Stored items
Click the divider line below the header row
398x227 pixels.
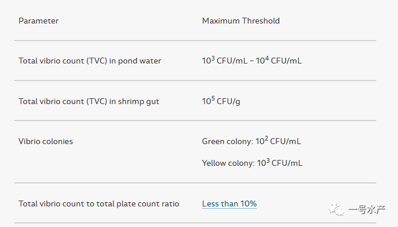(195, 41)
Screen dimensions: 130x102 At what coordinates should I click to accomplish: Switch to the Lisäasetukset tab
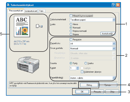[31, 11]
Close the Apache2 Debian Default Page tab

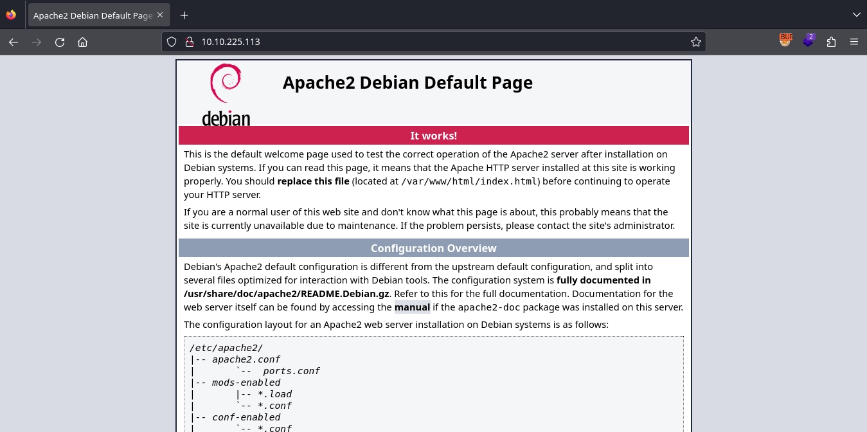160,15
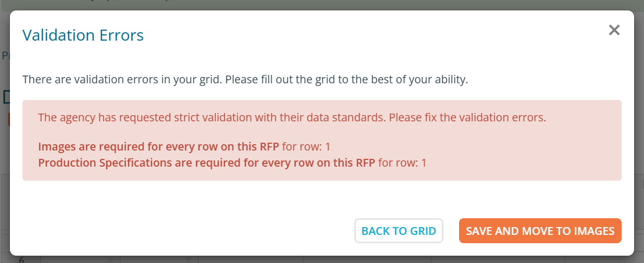Click 'for row: 1' after Production Specifications error

(402, 162)
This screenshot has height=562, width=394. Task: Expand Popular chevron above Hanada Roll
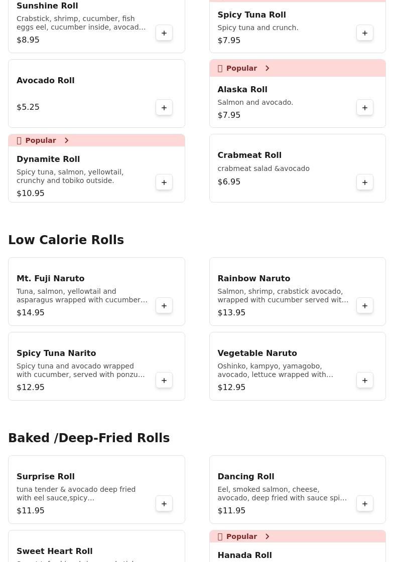pyautogui.click(x=267, y=536)
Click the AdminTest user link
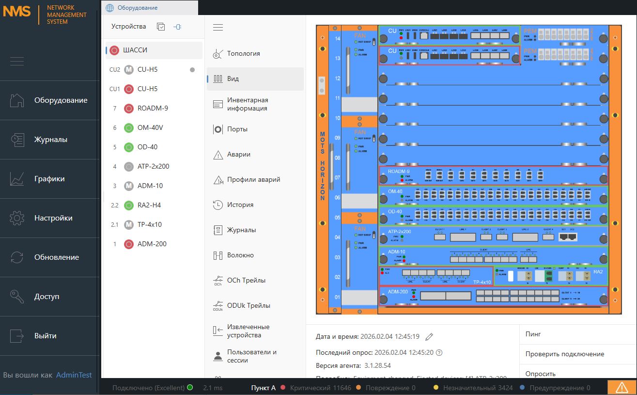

_YOUR INSTRUCTIONS:_ Keep every word of the lines above unchanged in the copy, and omit the pictures.

_SOLUTION TO THE EXERCISE:_
Click the divider line below the header row
398x227 pixels.
(195, 41)
Screen dimensions: 130x102 At what coordinates should I click to accomplish: Switch to the Lisäasetukset tab
[31, 11]
Close the Apache2 Debian Default Page tab

160,15
Click 'for row: 1' after Production Specifications error

(402, 162)
This screenshot has height=562, width=394. Task: Expand Popular chevron above Hanada Roll
pyautogui.click(x=267, y=536)
Click the AdminTest user link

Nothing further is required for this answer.